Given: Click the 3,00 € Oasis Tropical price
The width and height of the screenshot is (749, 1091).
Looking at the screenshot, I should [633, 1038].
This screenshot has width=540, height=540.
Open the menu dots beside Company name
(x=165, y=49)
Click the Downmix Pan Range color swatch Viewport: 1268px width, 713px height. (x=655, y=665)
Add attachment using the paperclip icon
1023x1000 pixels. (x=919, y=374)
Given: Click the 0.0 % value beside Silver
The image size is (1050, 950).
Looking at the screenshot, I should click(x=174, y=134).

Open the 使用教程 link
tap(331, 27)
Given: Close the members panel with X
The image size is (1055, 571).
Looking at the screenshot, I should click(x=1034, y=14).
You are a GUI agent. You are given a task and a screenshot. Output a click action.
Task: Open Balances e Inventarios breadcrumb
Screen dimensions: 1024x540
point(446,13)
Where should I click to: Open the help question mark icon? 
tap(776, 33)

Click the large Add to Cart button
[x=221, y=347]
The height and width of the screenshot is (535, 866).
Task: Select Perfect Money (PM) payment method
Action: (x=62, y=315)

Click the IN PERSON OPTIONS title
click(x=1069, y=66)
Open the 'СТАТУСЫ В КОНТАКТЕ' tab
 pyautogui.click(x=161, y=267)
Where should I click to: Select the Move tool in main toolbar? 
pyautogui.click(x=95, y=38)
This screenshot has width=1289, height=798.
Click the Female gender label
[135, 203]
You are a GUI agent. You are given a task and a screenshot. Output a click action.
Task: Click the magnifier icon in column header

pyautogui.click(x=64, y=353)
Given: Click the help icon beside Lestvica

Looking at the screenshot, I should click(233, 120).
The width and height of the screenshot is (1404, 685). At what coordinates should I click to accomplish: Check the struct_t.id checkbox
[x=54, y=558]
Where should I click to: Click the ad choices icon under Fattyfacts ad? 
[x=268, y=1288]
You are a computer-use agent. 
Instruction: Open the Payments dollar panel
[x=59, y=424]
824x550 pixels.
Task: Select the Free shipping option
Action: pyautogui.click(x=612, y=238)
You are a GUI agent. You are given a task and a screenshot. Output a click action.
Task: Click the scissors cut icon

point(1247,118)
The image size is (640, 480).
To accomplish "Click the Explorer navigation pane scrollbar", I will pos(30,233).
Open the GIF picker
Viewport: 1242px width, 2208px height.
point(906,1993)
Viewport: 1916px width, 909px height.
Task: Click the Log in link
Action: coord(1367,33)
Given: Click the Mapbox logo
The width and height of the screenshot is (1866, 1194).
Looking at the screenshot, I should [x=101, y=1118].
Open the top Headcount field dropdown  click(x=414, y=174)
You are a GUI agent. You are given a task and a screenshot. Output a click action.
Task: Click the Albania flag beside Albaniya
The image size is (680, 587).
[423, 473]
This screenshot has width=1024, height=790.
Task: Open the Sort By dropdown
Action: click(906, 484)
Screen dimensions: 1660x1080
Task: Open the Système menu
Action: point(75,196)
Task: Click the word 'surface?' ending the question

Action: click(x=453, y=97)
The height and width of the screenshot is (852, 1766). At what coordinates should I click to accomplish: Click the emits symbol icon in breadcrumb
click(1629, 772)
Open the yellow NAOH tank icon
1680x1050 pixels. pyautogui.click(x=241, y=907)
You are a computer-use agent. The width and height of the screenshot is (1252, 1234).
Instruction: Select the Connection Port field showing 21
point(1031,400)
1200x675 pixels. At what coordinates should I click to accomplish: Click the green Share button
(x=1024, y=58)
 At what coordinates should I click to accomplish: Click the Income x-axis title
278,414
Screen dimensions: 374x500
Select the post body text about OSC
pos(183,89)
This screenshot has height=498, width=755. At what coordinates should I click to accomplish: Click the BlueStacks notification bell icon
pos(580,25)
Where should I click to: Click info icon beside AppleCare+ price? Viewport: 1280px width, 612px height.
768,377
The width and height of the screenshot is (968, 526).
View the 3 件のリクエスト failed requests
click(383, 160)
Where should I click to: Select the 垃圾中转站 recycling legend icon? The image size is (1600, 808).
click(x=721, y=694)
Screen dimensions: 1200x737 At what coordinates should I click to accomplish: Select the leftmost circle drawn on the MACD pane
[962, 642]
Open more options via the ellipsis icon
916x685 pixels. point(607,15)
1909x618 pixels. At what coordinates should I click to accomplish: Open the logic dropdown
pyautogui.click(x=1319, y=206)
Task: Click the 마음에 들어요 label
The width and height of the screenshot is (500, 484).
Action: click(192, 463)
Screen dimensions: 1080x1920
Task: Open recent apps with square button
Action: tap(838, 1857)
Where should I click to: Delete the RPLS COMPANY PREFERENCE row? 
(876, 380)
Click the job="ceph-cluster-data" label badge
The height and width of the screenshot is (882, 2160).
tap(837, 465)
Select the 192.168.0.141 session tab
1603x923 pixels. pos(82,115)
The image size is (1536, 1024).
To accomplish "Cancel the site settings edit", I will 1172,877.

• _Assigned task_
In the entries above, identify every line with the string "computer".

• _Result_
You are a computer-use agent. 
You are a computer-use agent. The width and height of the screenshot is (1252, 1234).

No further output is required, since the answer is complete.